En effet, à l'origine de cet incident, à l'autre bout de la tour, une phalange de stigmatisés se ruait dans l'un des corridors, cherchant à rejoindre la bataille qui faisait trembler mur et sol de tout le bâtiment. On entendait, dans les tréfonds froids, résonner la trombe cacophonique de leurs amures qui rebondissaient à chacune de leurs enjambées, mais également la fureur qui envenimait leurs pas. Ils franchirent l'une des grandes passerelles suspendues, surpassant les autres passages des profondeurs de la tour où le reste de leurs semblables grouillaient dans toute cette immense fourmilière infernale. Arrivé au passage qui traversait la machinerie folle en acier, ils s'introduisirent dans la noirceur du couloir suivant, s'avançant d'un preste pas avant de réaliser qu'au fin fond s'était perdue une silhouette esseulée, se débattant avec l'obscurité environnante. La horde d'ennemis s'arrêta, admirant la lutte confuse de cette âme en perdition. Sa tête tourna et vira dans un sens puis dans un autre, comme un chien errant reniflant la pluie et, dans le chaos de ses gestes, sa mine déboussolée fini par tomber sur la horde d'ennemis, semblant aussi stupéfaite que lui. Il se stoppa net, constatant que toute une assemblée muette d'elfe noir le scrutait. Sa posture se figea dans le noir, ses yeux s'écarquillèrent et sa bouche tomba pantoise. On aurait presque dit un enfant pris sur le fait ! L'elfe noir qui menait la troupe s'avança, jeta son regard au loin et reconnu un humain, dépourvu de ses camarades et de combativité.

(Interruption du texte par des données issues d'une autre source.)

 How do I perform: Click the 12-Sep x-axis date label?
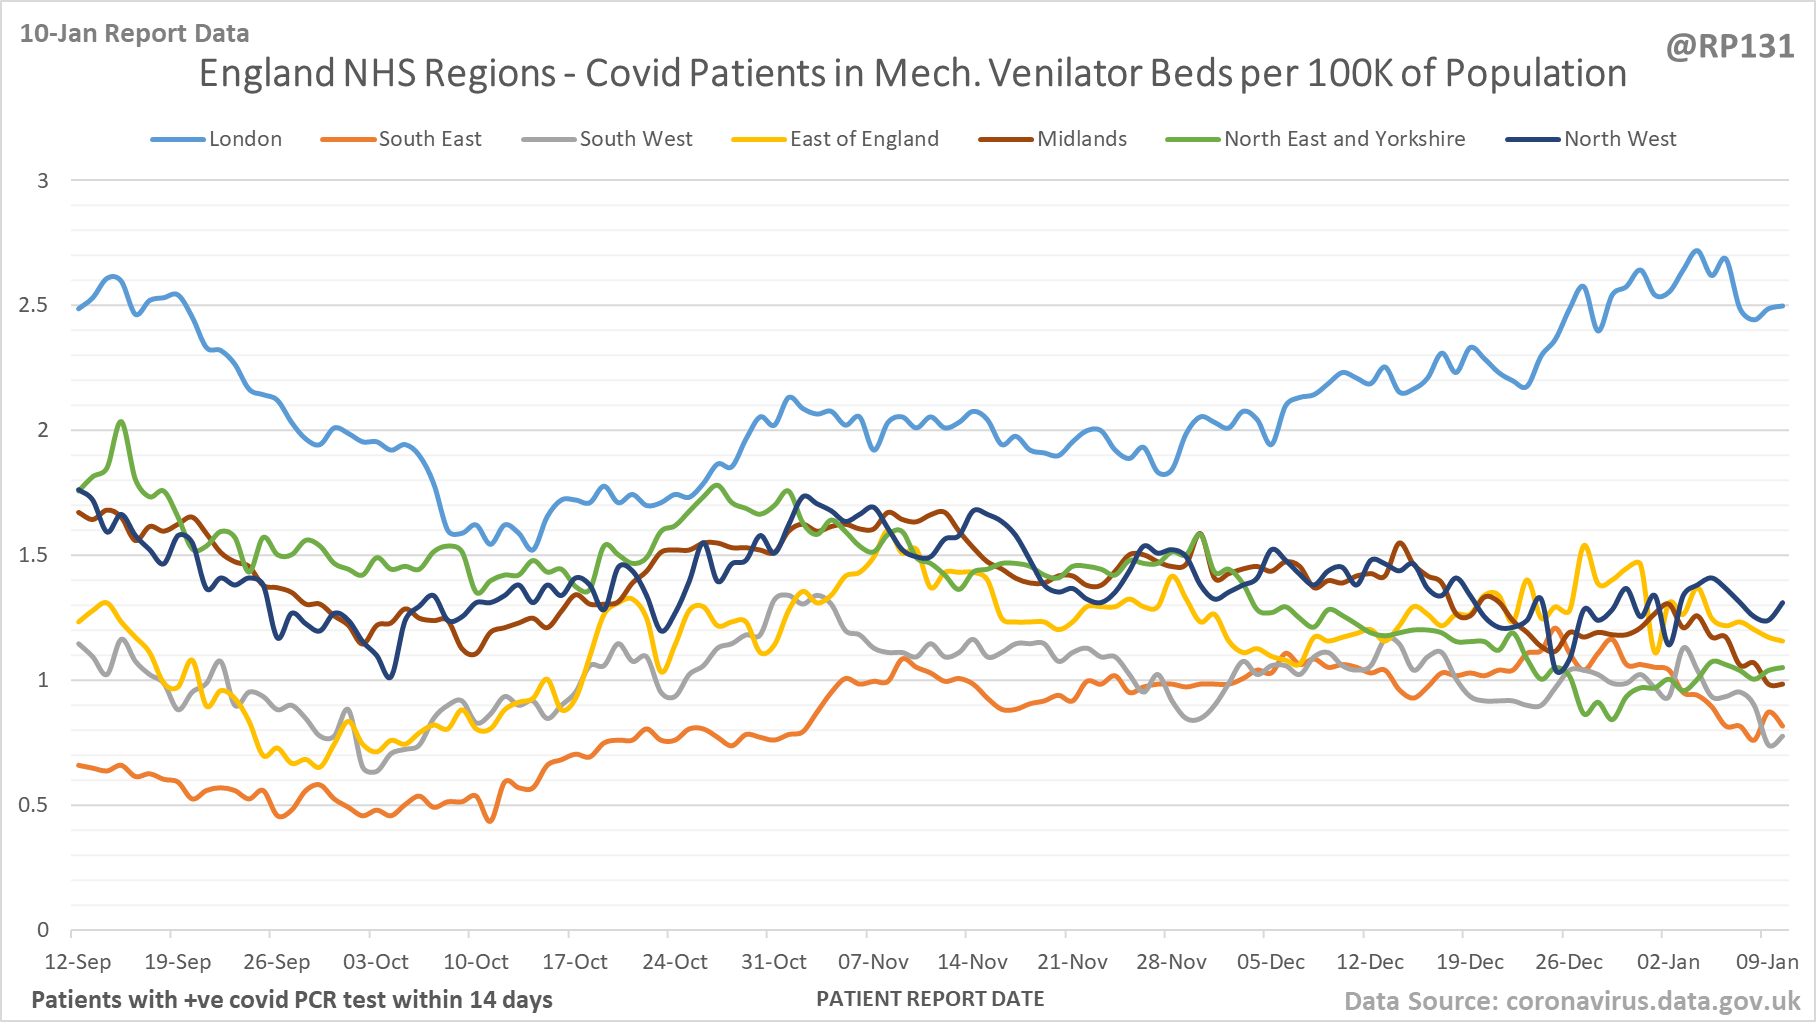pos(78,962)
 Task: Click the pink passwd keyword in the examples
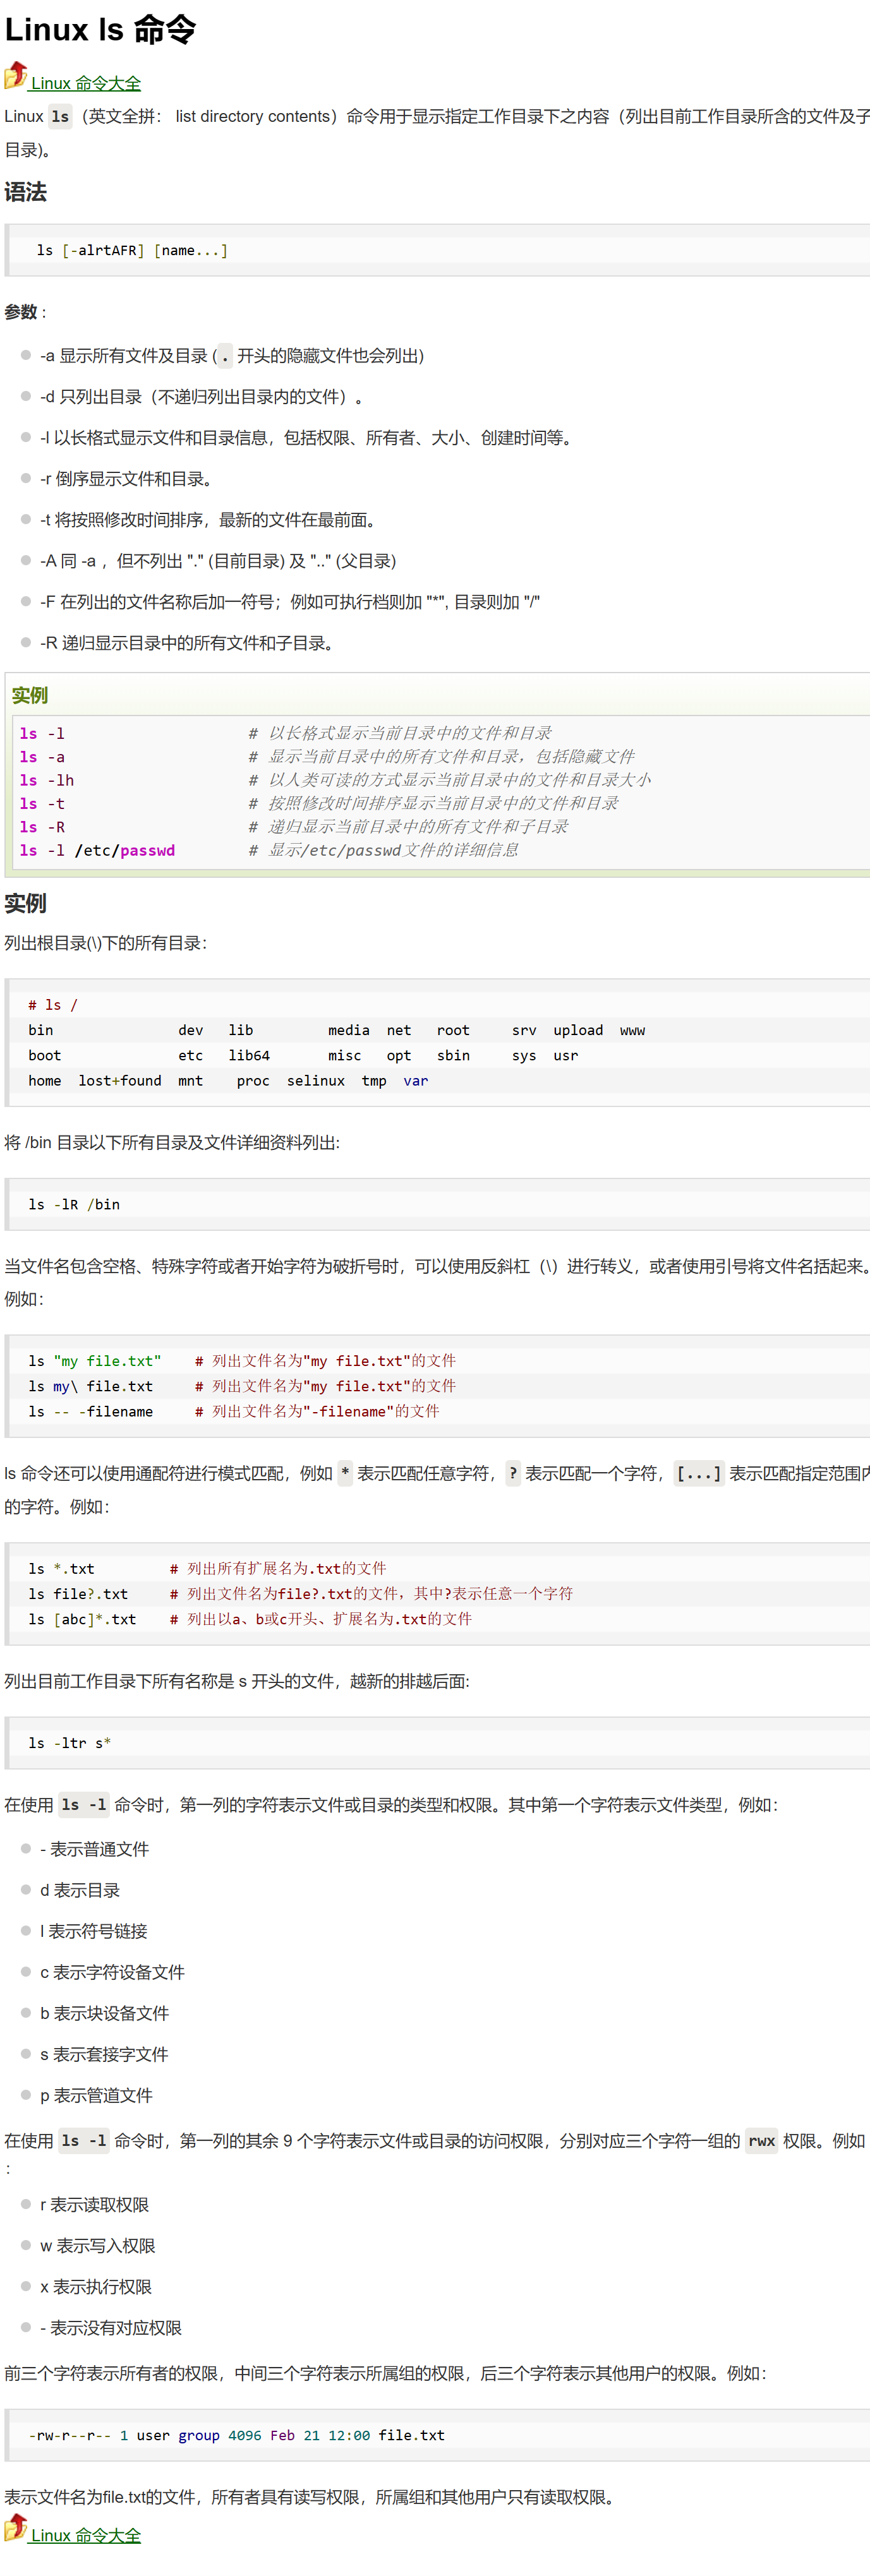tap(147, 850)
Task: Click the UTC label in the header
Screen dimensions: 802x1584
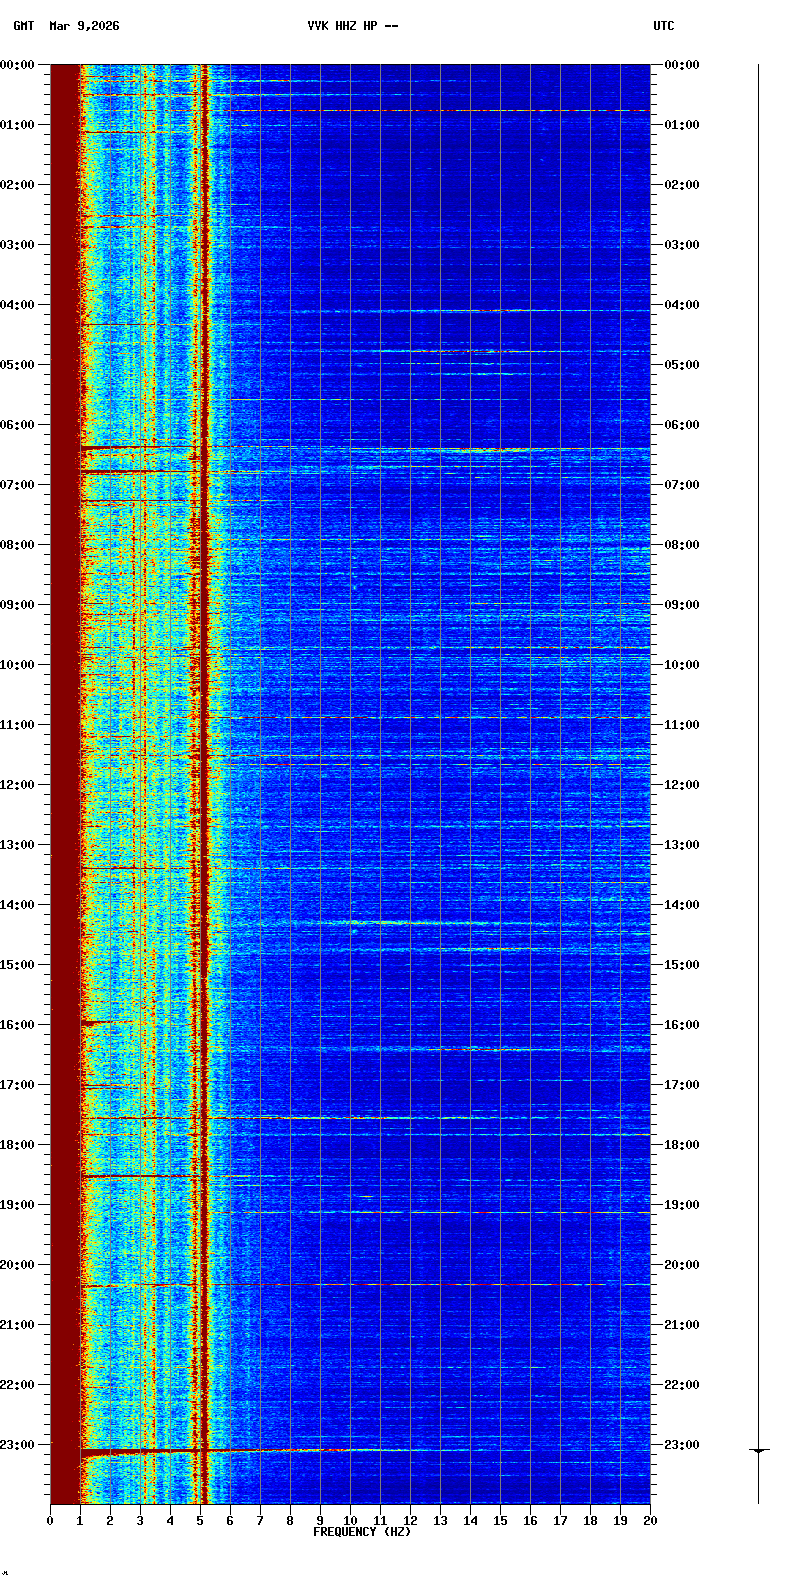Action: (663, 26)
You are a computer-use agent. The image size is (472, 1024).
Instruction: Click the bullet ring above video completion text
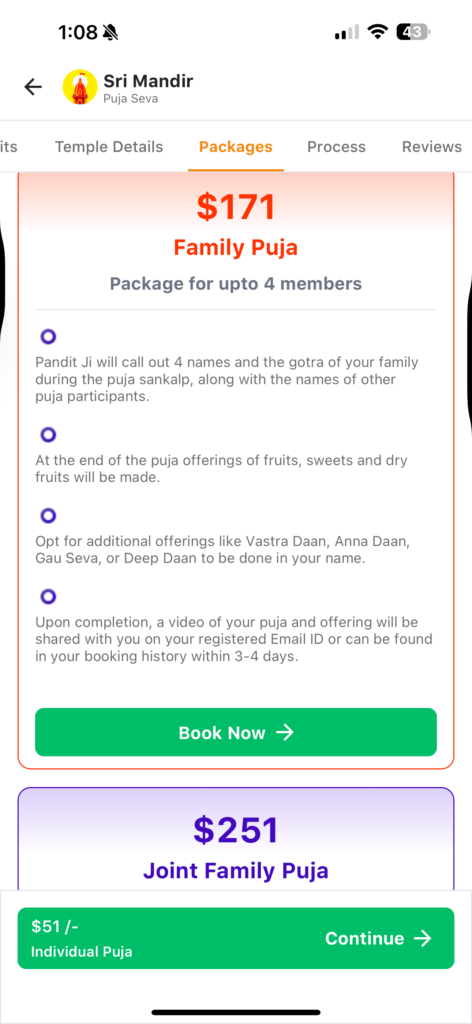[48, 596]
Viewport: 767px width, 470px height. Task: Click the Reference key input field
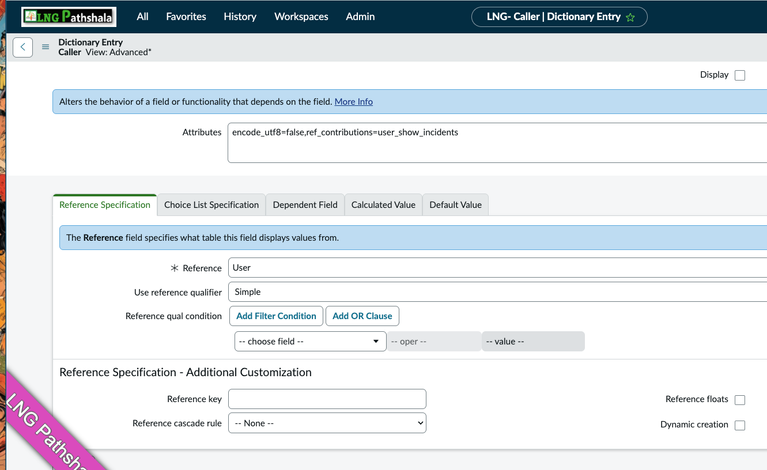327,399
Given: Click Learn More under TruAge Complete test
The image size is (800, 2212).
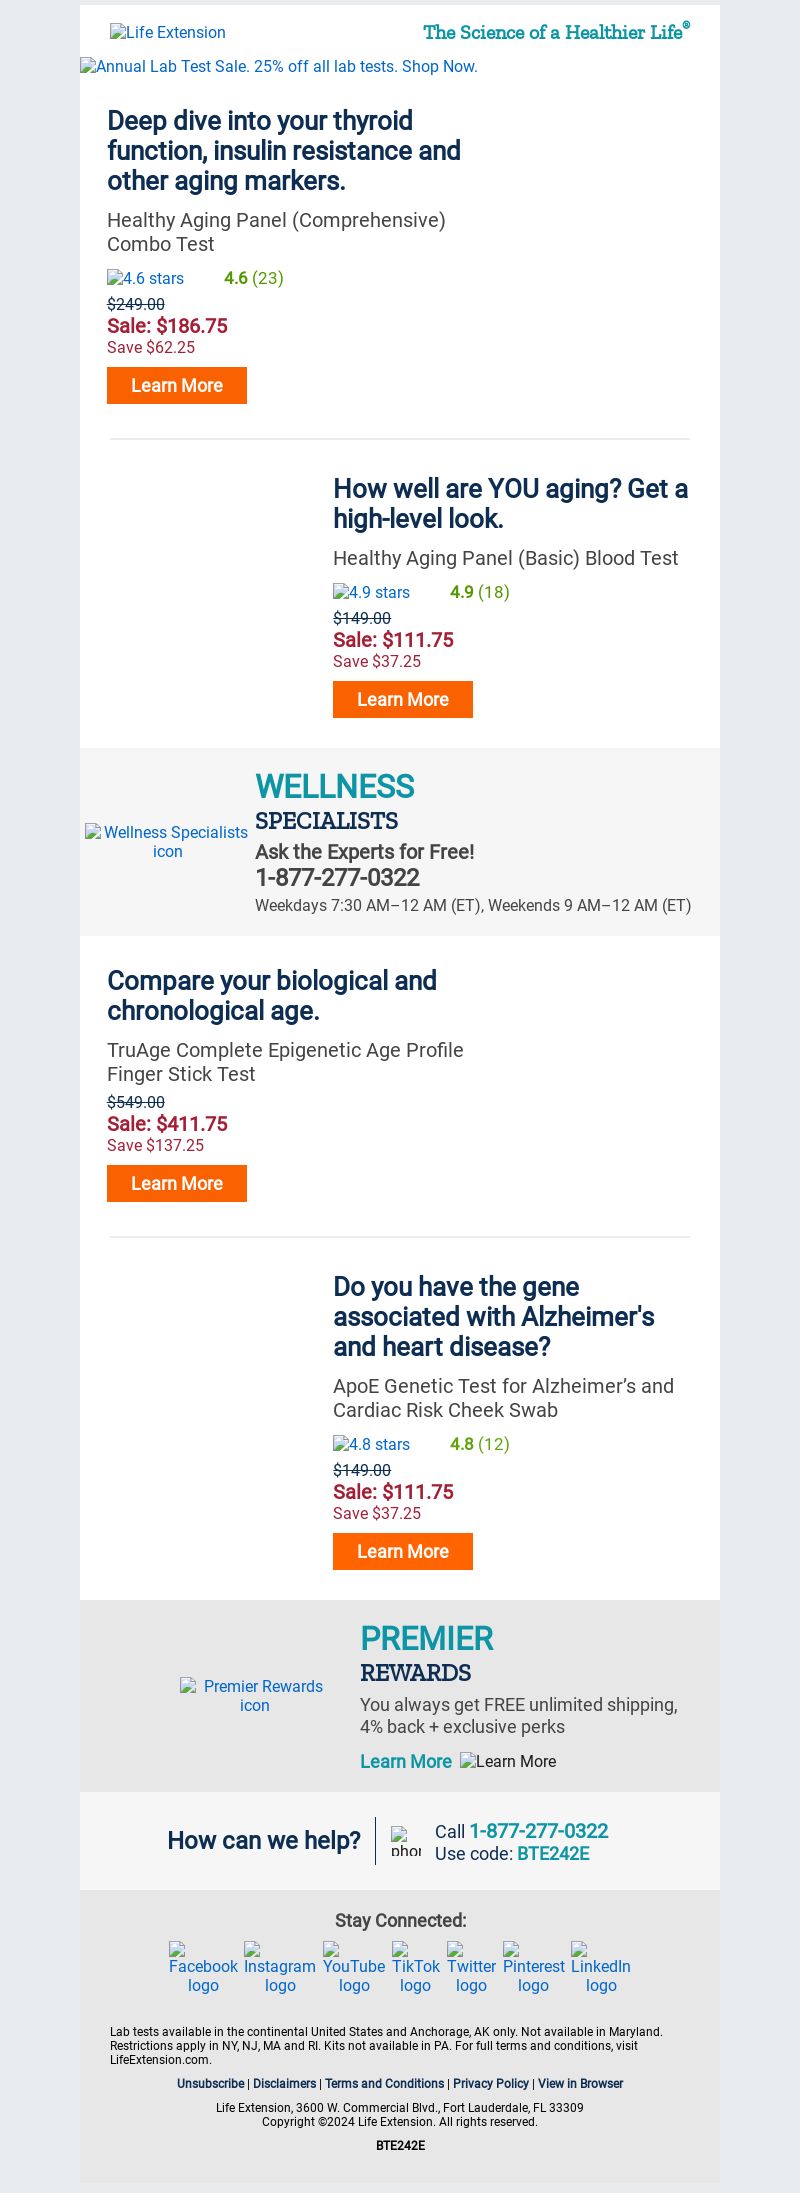Looking at the screenshot, I should point(177,1183).
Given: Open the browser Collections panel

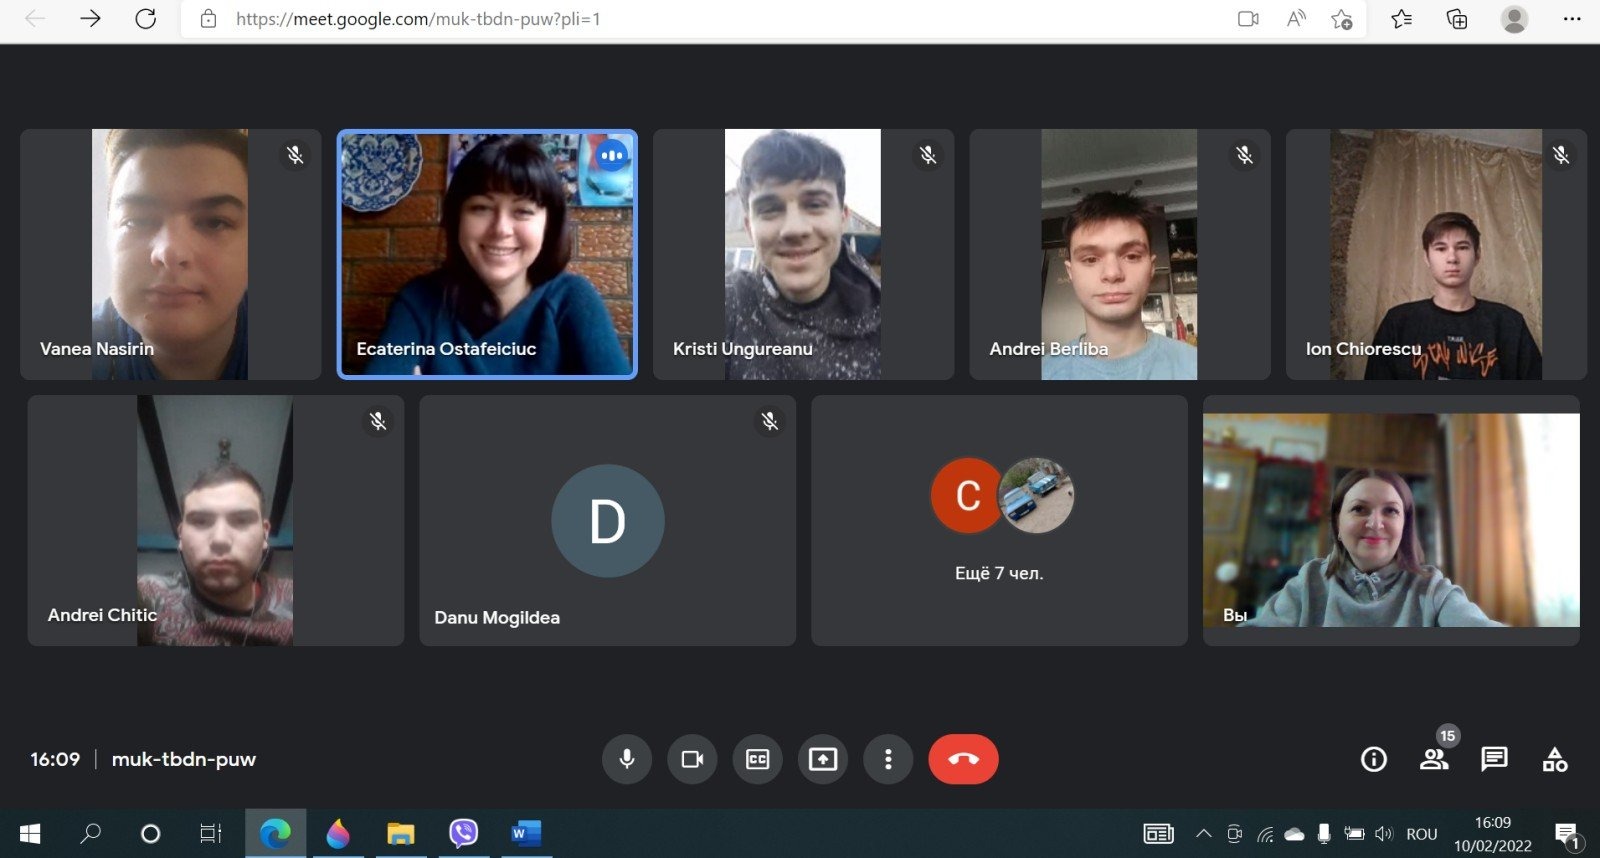Looking at the screenshot, I should (x=1457, y=19).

Le soldat eut un sourire mesquin et ses yeux crièrent d'appétit. Il dégaina son épée et chargea en avant, immédiatement suivit par le reste de sa troupe impatient de déguster la chaire de cette proie abandonnée ! Le capitaine Rakhan (car il s'agissait bel et bien de cette andouille !), laissa s'échapper un petit cri effrayé avant de prendre les jambes à son cou !

Il fila comme une flèche à travers tout le couloir, pourchassé par l'écho métallique qui hurlait à ses trousses ! Tantôt on entendait les cris de Rakhan se déverser par-dessus ses épaules, tantôt on entendait les rugissements affamées des vampires noirs prendre le dessus. Le capitaine n'avait qu'une crainte, c'est que le bruit de ses cris ne finisse par se faire dévorer par celui de ses prédateurs et alors, avant qu'ils ne le rattrapent, il gonfla sa poitrine et envoya toute son énergie dans ses jambes pour qu'elles le portent le plus loin le plus vite possible !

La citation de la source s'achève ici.